La diaspora algérienne peut manifester sa colère autant qu’elle veut sur les réseaux sociaux, le pouvoir d’Alger n’entend pas rouvrir ses frontières de sitôt.
Officiellement, l’épidémie de Covid est sous contrôle en Algérie. Le pays (44 millions d’habitants) enregistre actuellement une moyenne de 200 cas seulement de contamination par jour. Plus de 125 000 cas positifs ont été déclarés. Quelque 3 375 décès ont été recensés en Algérie depuis l’enregistrement du premier cas de Covid-19 le 25 février 2020- soit infiniment moins qu’en France où on dépasse le cas des 100000 morts. Mais pourtant comme pour l’été passé, il n’y aura pas de vacances au bled pour les Algériens de l’étranger. Le gouvernement attend de vacciner sa population au Spoutnik russe -qu’il espère produire localement et administrer à partir de septembre- avant d’envisager une ouverture des frontières.
De deux choses l’une: soit le pouvoir algérien ment sur les chiffres de l’épidémie, ce qui ne serait pas une surprise. Soit le régime veut éviter que les algériens de la diapora ne renforcent, cet été, les manifestations du Hirak qui reprennent de plus belle. Une hypothèse tout à fait plausible.
Des bourdes en série
Aussi radicale soit-elle, cette politique aurait pu être lisible si les autorités algériennes n’avaient pas multiplié les bourdes.

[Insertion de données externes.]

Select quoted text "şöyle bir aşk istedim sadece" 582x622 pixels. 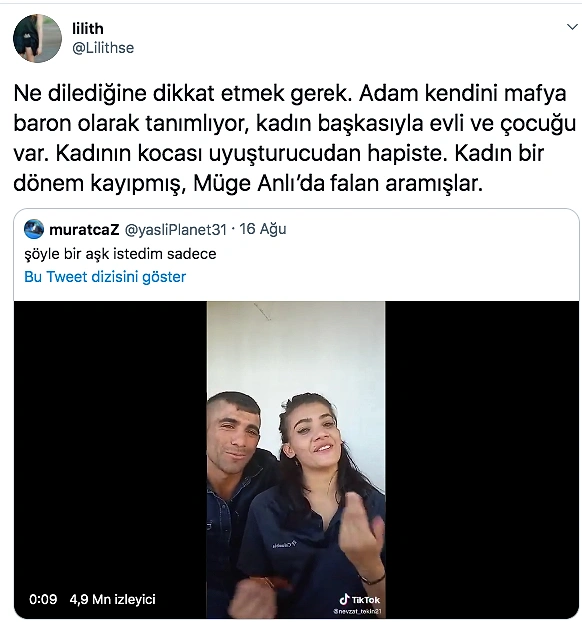point(120,254)
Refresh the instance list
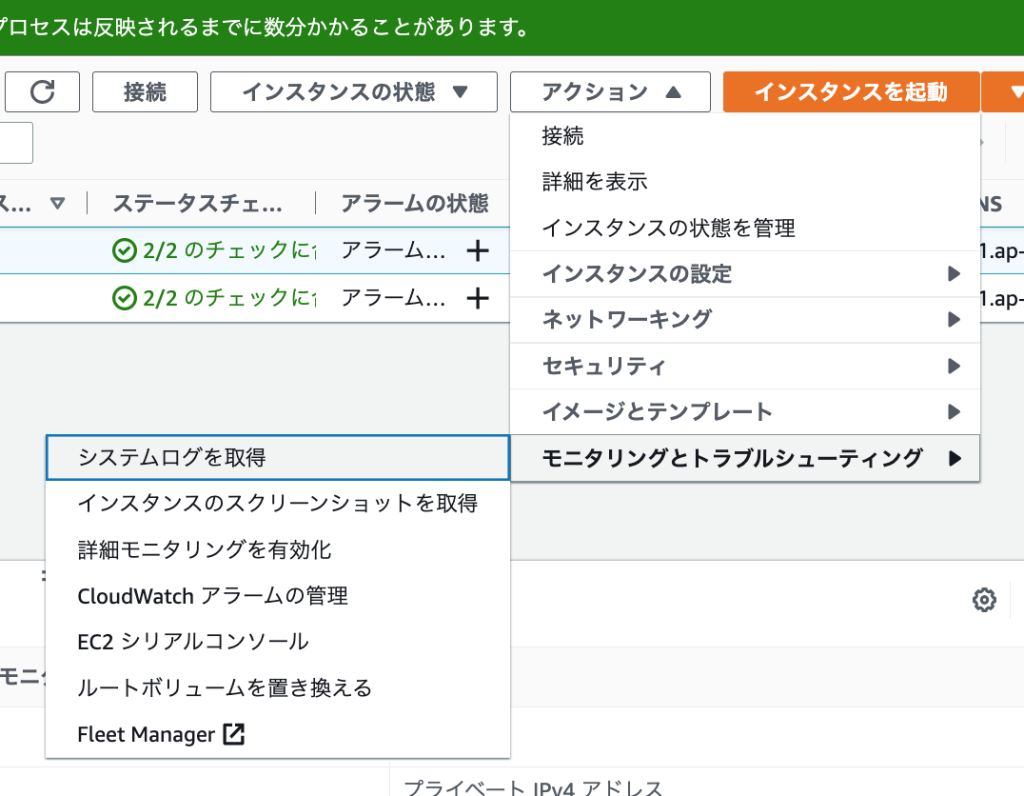1024x796 pixels. pyautogui.click(x=42, y=92)
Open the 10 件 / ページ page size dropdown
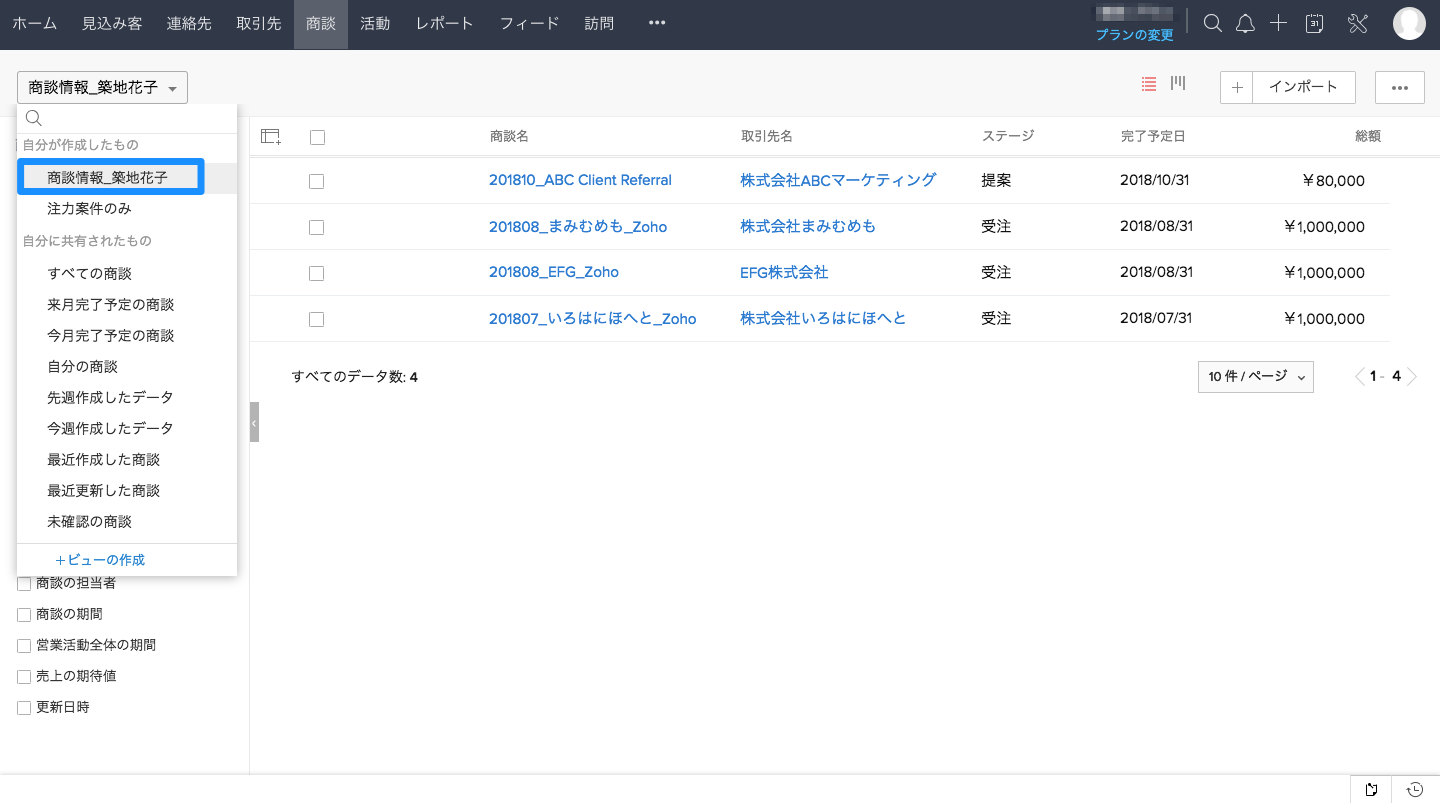This screenshot has width=1440, height=803. coord(1255,377)
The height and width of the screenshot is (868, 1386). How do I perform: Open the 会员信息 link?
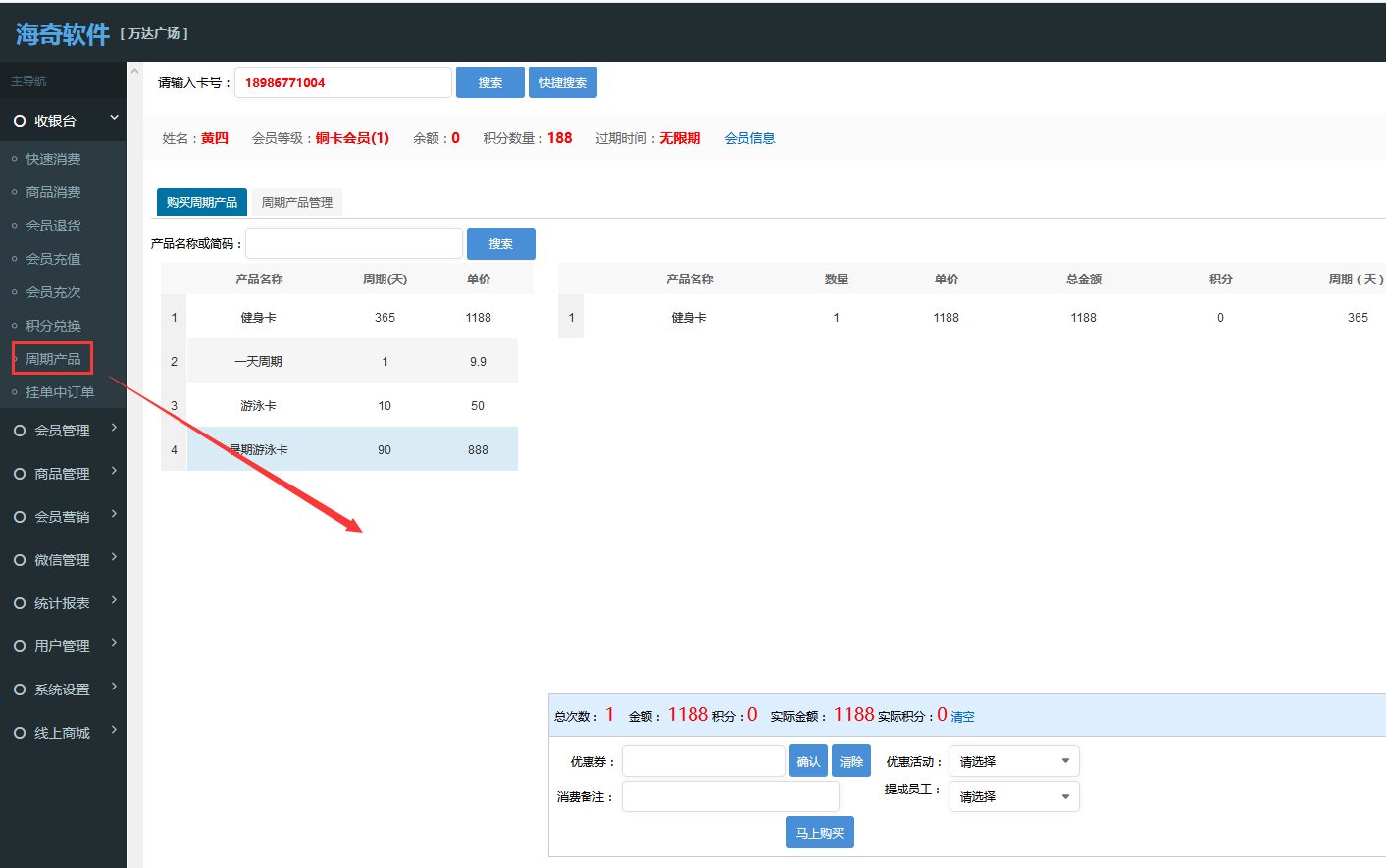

Le 16 mai, le conseil des ministres approuvait « le programme préliminaire de la reprise des vols d’Algérie » et annonçait à partir du 1er juin, pouvoir assurer 5 vols allers-retour quotidiens en International (soit à peu près 10% du traffic d’avant la pandémie).
Cette timide ouverture a suscité un immense espoir chez les Algériens résidents ou bloqués en Algérie.
Une semaine plus tard, revirement du gouvernement. Ce n’est plus 5 vols par jour, mais 5 vols par semaine.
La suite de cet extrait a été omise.